Nippon Steel, the parent company of U.S. Steel, is moving forward with its plans to renovate a giant coal-fueled furnace in Gary, Indiana.
The Japan-based steel manufacturer, which acquired U.S. Steel in June, will begin “relining” its largest blast furnace at the Gary Works steel mill in 2026, U.S. Steel CEO David Burritt said this week at an industry conference in Atlanta, details first reported by the Japanese newspaper Nikkei.
Such an investment can extend a furnace’s operating life by up to 20 years — prolonging the company’s reliance on coal-based steelmaking, and potentially delaying America’s broader transition to low-carbon manufacturing methods.
Nippon Steel has committed to spending around $300 million to revamp Blast Furnace No. 14, the largest of four blast furnaces still operating at the sprawling Gary Works complex on Lake Michigan.
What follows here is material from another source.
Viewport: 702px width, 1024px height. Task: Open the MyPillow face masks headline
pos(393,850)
The Japanese steelmaker said it will spend a total of $3.1 billion across Gary Works as part of a $11 billion capital investment in U.S. Steel’s footprints through 2028.
“Gary Works supports a large number of jobs and demand in the Midwest, and we are moving forward with numerous investment plans to support the industry,” Burritt said at the conference, adding that U.S. Steel and Nippon Steel expect to announce more specific details about their plans soon. (A spokesperson for U.S. Steel confirmed Burritt’s remarks in an email.)
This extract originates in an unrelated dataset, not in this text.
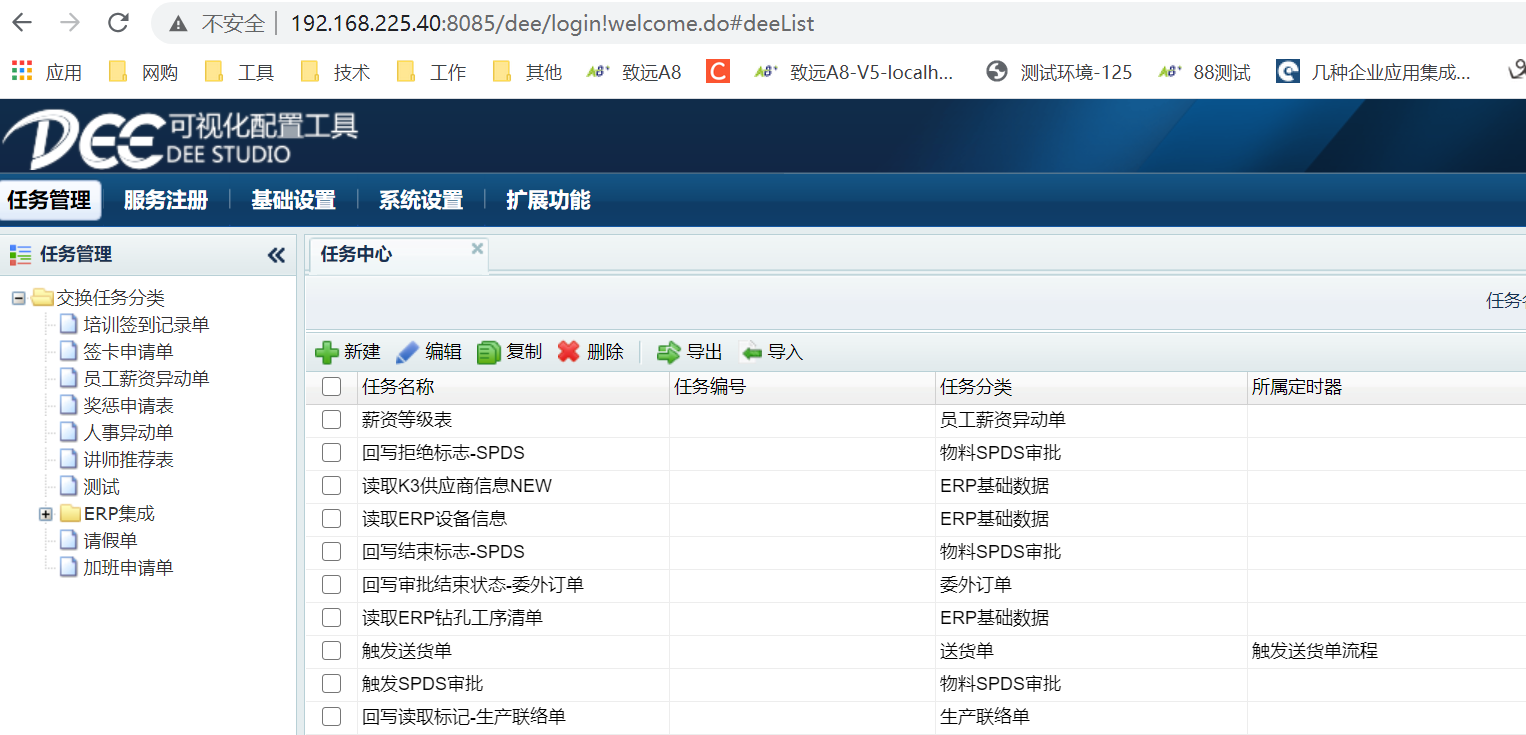Viewport: 1526px width, 735px height.
Task: Tick the checkbox for 薪资等级表
Action: [331, 420]
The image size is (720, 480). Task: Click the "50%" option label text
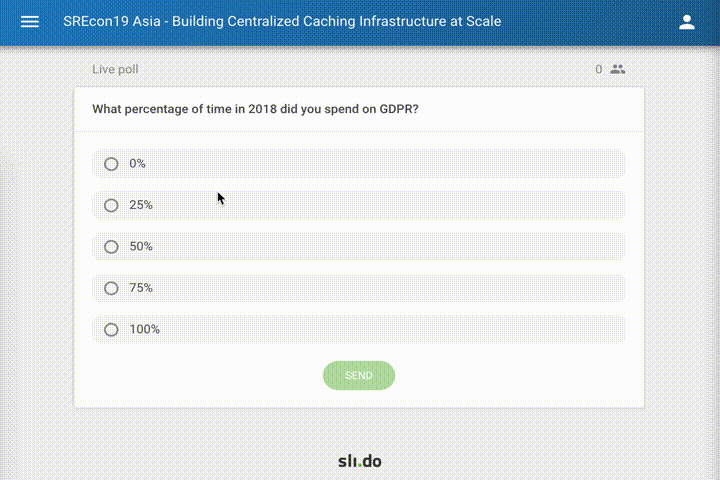click(x=141, y=247)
Blast furnaces make the iron that’s turned into high-strength steel, an essential material found in everything from cars, boats, and planes to buildings, bridges, and roads.
The scorching-hot furnaces combine iron ore with purified coal, or “coke,” and limestone to produce liquid iron, which is then moved into a separate furnace to become steel. Only seven of these integrated iron and steel facilities are currently operating in the United States, accounting for about a quarter of total U.S. steel production. But the steel mills are responsible for around 75% of the industry’s greenhouse gas emissions. They’re also among the biggest sources of toxic air pollution in the communities where they operate.
A recent report by the Environmental Integrity Project found the Gary Works complex is a major source of health-harming pollutants like chromium, which can cause breathing problems and increase the risk of lung cancer.
America’s blast furnaces — among the oldest in the world — use specialized bricks that degrade over time. When that happens, companies can decide to undertake a costly and lengthy maintenance process to replace the bricks and prop up aging plants. Or they can put that money toward building cleaner facilities that make use of “direct reduced iron” technology that doesn’t require coal.
Climate advocates and community groups in Gary, Indiana, are urging Nippon Steel to take the second route.
“Today, the company is at a crossroads,” Toko Tomita, campaigns director at the advocacy group SteelWatch, said in a statement. “If this relining decision goes ahead, it would be a slap in the face for communities, and a coffin-nail for Nippon Steel’s reputation on climate.”
Tomita said that relining the Gary Works furnace is “an extremely short-sighted move” that will leave Nippon Steel with outdated facilities at a time when automakers and other major steel buyers are increasingly signaling their demand for products made using lower-emission methods.
At the moment, however, America’s steelmakers seem committed to keeping their coal-based mills up and running.
Along with its four Gary Works blast furnaces, U.S. Steel operates two blast furnaces at its Edgar Thomson plant in the Mon Valley Works in southwestern Pennsylvania — the same complex that suffered a deadly explosion on Aug. 11 at a coke-producing plant. Nippon Steel has announced plans to schedule all six blast furnaces for relining or major repairs by 2030 in order to “extend their useful lives for many years to come.”
Cleveland-Cliffs, the only other U.S. steelmaker that uses coal-fueled facilities, operates blast furnaces across its steel mills in Indiana, Ohio, and Michigan. The Ohio-based firm has said it plans to reline a furnace at its Burns Harbor steel plant in Indiana in 2027.
On an earnings call last month, Cleveland-Cliffs CEO Lourenco Goncalves confirmed that, in addition to the relining, the company is no longer pursuing a federally supported project to build a new green steel facility in Middletown, Ohio. Cleveland-Cliffs is instead working with the Trump administration to “preserve and enhance” its Middletown steel mill using fossil fuels.